You might be wondering why this cannot just be a giant system prompt. In theory, we could cram everything into one huge system prompt, like describing how to build and render the fences for charts, graphs or other artifacts. However, this doesn't scale well. The more artifacts you introduce, the longer your system prompt gets. This has three main drawbacks:
- LLM recall: the LLM (especially a smaller, less powerful one) forgets how to render certain artifacts, or struggles with consistency
- Cost: a longer system prompt means more tokens, which means higher api costs
- Latency: a longer system prompt means you wait longer for a response
In addition to solving these problems, the MCP + artifacts approach also buys us:
-
No infinitely growing prompt Each element carries its own “how and when to use me” inside the tool definition. Add a new element → add a new tool. The core prompt stays small.
-
Clear boundaries A chart tool focuses on chart JSON. A knowledge graph tool focuses on entity-relation-entity triplets. The agent just picks which tool fits.
-
Shared behavior across agents Any agent that knows about the artifacts gets the same capabilities. No copy‑pasting formatting rules across prompts.
-
Easy iteration Want to change the
chartschema? Update the tool + renderer. Prompts don’t have to be rewritten.
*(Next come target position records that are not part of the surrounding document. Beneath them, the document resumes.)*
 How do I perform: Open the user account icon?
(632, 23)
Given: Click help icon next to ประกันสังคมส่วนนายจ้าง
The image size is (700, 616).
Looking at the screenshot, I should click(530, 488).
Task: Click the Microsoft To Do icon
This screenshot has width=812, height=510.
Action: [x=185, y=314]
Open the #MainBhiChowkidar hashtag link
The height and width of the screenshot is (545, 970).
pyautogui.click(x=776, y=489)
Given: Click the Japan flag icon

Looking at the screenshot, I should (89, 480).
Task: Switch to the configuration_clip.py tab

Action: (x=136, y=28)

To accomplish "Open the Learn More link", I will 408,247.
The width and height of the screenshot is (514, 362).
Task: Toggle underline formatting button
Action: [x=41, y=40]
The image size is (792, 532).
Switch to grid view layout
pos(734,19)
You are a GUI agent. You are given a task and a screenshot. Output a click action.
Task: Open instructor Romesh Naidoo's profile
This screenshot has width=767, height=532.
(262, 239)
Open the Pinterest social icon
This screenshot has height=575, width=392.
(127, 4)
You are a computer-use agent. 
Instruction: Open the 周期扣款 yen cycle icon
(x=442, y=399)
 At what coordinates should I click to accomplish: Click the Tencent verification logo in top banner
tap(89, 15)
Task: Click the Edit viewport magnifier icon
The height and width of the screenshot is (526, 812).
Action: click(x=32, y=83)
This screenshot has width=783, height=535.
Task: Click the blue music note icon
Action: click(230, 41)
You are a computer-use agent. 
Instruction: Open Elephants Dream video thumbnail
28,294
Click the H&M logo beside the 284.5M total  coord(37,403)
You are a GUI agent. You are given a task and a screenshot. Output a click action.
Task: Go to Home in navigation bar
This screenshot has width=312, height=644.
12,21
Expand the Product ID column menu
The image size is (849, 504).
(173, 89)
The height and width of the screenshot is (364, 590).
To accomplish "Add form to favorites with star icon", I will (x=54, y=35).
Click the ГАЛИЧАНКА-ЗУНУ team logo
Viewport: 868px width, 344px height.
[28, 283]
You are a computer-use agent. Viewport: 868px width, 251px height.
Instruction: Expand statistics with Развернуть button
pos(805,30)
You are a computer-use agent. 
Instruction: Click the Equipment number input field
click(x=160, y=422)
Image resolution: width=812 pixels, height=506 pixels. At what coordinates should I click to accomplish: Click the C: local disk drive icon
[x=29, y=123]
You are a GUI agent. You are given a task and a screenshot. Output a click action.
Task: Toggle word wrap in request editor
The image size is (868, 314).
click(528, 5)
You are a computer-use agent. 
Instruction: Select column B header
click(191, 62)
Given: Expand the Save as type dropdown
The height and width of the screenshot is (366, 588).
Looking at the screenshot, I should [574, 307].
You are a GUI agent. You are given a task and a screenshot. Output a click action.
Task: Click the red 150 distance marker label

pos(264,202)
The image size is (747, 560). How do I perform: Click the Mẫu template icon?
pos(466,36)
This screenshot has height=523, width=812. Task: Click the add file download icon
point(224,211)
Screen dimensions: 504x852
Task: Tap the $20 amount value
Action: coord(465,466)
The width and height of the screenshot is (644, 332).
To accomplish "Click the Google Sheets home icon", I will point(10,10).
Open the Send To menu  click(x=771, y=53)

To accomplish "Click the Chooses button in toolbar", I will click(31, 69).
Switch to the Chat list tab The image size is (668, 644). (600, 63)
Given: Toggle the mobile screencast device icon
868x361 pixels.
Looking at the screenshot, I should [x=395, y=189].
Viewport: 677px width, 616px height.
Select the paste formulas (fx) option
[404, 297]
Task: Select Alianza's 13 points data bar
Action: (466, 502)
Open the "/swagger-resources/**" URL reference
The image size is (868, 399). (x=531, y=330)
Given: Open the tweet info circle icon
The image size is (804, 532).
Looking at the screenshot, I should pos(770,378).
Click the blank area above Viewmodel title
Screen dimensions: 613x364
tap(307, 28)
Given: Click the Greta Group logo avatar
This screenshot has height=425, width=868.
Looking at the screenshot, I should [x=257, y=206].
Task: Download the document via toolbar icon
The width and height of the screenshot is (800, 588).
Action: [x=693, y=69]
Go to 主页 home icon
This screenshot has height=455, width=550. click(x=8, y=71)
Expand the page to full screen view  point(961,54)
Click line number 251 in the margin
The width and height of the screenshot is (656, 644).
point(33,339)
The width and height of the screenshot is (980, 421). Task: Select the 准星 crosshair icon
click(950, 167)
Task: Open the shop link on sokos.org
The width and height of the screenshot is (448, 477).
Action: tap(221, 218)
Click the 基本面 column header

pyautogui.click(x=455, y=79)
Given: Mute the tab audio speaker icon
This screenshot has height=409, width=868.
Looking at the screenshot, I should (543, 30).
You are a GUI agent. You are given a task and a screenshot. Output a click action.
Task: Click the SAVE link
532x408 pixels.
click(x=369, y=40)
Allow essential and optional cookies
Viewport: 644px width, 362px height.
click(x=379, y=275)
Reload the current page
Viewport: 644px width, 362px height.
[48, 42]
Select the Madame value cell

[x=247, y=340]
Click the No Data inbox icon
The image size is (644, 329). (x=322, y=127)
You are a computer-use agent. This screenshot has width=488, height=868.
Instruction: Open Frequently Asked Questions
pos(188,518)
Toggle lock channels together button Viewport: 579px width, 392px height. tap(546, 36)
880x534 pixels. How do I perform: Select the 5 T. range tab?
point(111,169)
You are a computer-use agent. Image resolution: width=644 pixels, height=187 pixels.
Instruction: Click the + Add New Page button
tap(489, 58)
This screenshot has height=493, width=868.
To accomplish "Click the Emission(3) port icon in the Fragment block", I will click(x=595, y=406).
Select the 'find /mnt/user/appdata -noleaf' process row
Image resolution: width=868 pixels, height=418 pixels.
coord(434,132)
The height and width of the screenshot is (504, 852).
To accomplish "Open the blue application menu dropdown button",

In practice, this means the chat window stops being a dead-end text box and becomes a live surface for work:
- A data analyst can ask, “Compare these companies' sales over time,” and immediately get an explorable chart they can sort, refine, and download—not just a paragraph about trends.
- A clinician can say, “Show me how drug A affects patients with comorbidity B,” and see an interactive knowledge graph instead of skimming through bullet lists.
- A product manager can track KPIs as live widgets right inside the conversation, instead of copy‑pasting numbers into a deck.
Because each artifact is backed by an MCP tool, they are consistent, reusable, and easy to extend. You don’t rebuild capabilities per‑agent or per‑prompt; you add a new artifact type once, wire it in, and every compatible agent can start turning chat into a real workspace—not just a nicer search box.
We are thinking of calling this approach "SAIL: Structured Artifact Interface Library". What do you think?